(Aim of the task): Extend the description of the LED light assembly and its housing, beginning after its final sentence.

(Text shown):
____________
The assembly 10 includes an LED 32 disposed inside the housing 12 that functions as the light emitting element of the assembly. The LED 32 is mounted to a circuit board 34. The circuit board 34 is seated in a tray 36 that is removable fitted in the bottom of the housing 12. Light assembly 10 also includes a transparent lens 38 this is formed from acrylic plastic. In order to facilitate the stable fitting of the lens 38 to the housing, the lens is formed with two opposed posts, (not illustrated,) that are located inwardly over from the perimeter of the lens. When the lens 30 is mounted to the face plate 14, the posts seat in complementary holes 42 formed in the face plate. The posts are heat stake welded to the face plate 14.
It will further be observed that a rubber seal 33 is around the housing 12 immediately rearward of the face plate 14. Lens 38 is formed to have a rim 39 that extends around the face plate 14 when the lens is fitted to the housing. As a result of the light assembly 10 to a wall 80 (FIG. 6), the lens rim is directed towards the wall. Seal 33 is dimensioned so that the perimeter of the seal is compressed between the lens rim 39. The seal 33 thus forms a barrier to prevent water from reaching the internal components of the light assembly 10.
____________
(Provided material):

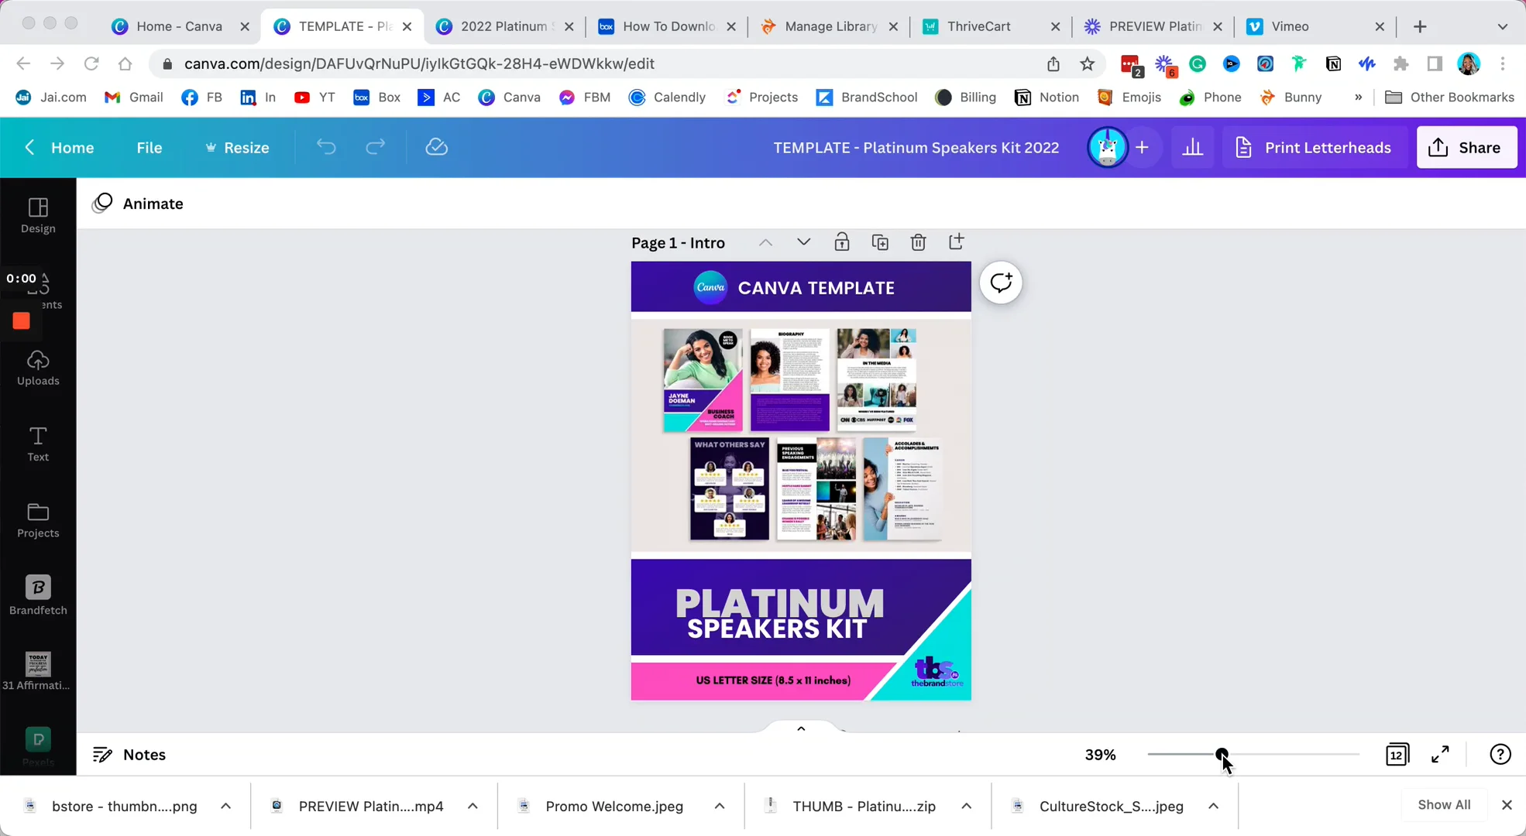The width and height of the screenshot is (1526, 836).
Task: Open the Projects panel in the sidebar
Action: click(x=37, y=519)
____________
(Response to this exercise):
As seen best by FIGS. 2, 3, 4A and 4B, the tray 36 is formed to have a generally flat planar base 44. Tray 36 is further formed so that integral with the base 44 the tray has parallel webs 46. Each web 46 has a generally rectangular cross sectional profile and extends the length of the tray. The webs are spaced apart from each other and are diametrically positioned around the longitudinal axis of the tray 36. Each web 46 is formed to have a slot 48 a or 48 b. Slots 48 have a triangular cross-sectional profile as seen from FIG. 4C. More specifically, each slot 48 a and 48 b starts, has its shallowest portion adjacent the middle of the associated web 46 in which the slot is formed. Extended along the length of the web 46, towards the front of the web, the depth of the slot 48 increases. As discussed below, the LED 32 is mounted to the circuit board 34 so as to be angularly offset from the longitudinal axis of the circuit board. The tray webs 46 are formed so that the inclined angle of both slots 48 is equal to the offset angle between the longitudinal axis of the LED 32 and the longitudinal axis of the printed circuit board 34. Tray 36 is further formed so that a small tab 49 bisects each slot 48 a and 48 b.
Tray 36 is further formed to have a single L-shaped slot 50 that extends from slot 48 a, through the associated web 46 and forward through tray base 44. Locating immediately rearwardly of L-shaped slot 50, the tray is observed to have a single reinforcing flange 52 that extends between webs 46.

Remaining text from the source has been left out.